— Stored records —
►

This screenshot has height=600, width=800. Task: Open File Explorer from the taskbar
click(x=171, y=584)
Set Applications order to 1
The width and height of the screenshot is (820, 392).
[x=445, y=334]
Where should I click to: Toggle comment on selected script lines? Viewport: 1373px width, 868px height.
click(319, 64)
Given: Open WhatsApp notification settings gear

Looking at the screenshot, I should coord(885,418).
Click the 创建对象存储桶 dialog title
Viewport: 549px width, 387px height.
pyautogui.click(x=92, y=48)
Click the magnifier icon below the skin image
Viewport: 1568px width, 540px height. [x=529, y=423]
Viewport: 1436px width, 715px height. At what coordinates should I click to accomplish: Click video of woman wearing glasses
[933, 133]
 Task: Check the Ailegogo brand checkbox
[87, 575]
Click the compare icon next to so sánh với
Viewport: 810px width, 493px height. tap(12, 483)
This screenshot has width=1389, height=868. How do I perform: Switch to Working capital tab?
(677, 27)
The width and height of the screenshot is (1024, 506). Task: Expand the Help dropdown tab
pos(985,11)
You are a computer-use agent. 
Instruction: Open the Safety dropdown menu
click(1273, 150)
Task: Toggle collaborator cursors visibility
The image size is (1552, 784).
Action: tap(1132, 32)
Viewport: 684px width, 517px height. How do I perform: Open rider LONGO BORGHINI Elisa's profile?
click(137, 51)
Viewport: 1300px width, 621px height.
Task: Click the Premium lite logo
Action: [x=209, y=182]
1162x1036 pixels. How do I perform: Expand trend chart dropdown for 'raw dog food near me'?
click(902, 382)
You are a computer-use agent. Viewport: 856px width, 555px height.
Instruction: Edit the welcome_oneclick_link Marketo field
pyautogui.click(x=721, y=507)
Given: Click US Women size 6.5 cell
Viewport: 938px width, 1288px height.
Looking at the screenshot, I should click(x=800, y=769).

◄

— TASK REQUIREMENTS —
Given the entries above, count how many lines include the word "agent"; respond with the number only.

— ANSWER TO THIS TASK —
2